* [DOCUMENT]:
****************
Employment Term . The Company shall employ the
Executive for a one-year term beginning on February 16, 2009
(“Effective Date”). Thereafter, this
Agreement will automatically renew for one-year terms, unless
either party provides the other party with ninety (90) days advance
written notice of the parties’ intent not to
renew.
2.
Employment Duties . Executive will serve in a
full-time capacity as Senior Vice President of Administration of
the Company. Executive shall be responsible for the
following activities of the Company: management, coordination or
oversight of key objectives, projects and processes, including but
not limited to coordination of the implementation of the sales
strategy and plan for the Company’s products in the United
States, and other duties as assigned by the Chief Executive Officer
or his designee. Executive shall report directly to the
Chief Executive Officer.
(a) The Company shall
pay Executive a base salary of $230,000 per annum, to be paid in
approximately equal bi-weekly installments, minus regular payroll
withholdings. The Compensation Committee of the Board of
Directors shall review Executive’s base salary at the
beginning of each calendar year during its annual compensation
review. Such compensation may be adjusted by the Company
by mutual agreement with Executive at such annual
reviews. Executive shall receive a $40,000 signing
bonus, to be paid in full along with the Company’s first
payroll disbursed after the Effective Date of this
Agreement. Executive shall also be eligible to receive
an annual performance bonus of up to 25% of his annual base salary,
subject to the achievement of defined goals and
objectives. Annual bonuses are intended as
incentive payments, and will not be paid after the termination of
Executive’s employment with the Company.
(b) Executive shall
also be entitled to an initial stock option grant of 110,000 shares
of the Company’s common stock vesting in equal installments
over the first four years of his employment by the Company, as well
as a grant of 20,000 restricted shares of the Company’s
common stock, which shall become fully vested and unrestricted as
of December 31, 2009. Both such grants shall be subject
to the terms of a separate stock option and grant agreement to be
entered into between Executive and the Company.
****************
* [RECORDS]:
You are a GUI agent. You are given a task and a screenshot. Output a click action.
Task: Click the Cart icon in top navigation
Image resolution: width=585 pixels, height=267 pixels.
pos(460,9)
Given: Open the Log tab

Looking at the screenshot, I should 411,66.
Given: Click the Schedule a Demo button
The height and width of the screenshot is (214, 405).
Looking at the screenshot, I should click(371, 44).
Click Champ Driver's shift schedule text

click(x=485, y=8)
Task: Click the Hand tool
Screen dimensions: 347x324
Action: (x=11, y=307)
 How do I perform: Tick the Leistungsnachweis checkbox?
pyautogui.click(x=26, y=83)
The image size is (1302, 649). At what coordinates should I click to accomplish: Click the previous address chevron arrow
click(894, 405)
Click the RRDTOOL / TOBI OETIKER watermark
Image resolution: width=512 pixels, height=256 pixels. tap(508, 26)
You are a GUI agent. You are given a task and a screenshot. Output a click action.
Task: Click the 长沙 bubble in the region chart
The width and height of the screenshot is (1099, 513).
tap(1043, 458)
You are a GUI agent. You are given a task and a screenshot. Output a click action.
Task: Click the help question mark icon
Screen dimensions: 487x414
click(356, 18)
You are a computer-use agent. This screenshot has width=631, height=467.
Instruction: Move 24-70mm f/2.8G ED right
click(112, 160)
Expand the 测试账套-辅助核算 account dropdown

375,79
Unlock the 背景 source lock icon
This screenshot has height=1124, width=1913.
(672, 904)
****************
* [DIRECTIVE]: Below the records, write out the part of the employment agreement that opens with the words containing "Employment Duties ." and closes with "Chief Executive Officer.", substituting "Vice President of Operations" for "Senior Vice President of Administration".

* [TASK ANSWER]:
Employment Duties . Executive will serve in a
full-time capacity as Vice President of Operations of
the Company. Executive shall be responsible for the
following activities of the Company: management, coordination or
oversight of key objectives, projects and processes, including but
not limited to coordination of the implementation of the sales
strategy and plan for the Company’s products in the United
States, and other duties as assigned by the Chief Executive Officer
or his designee. Executive shall report directly to the
Chief Executive Officer.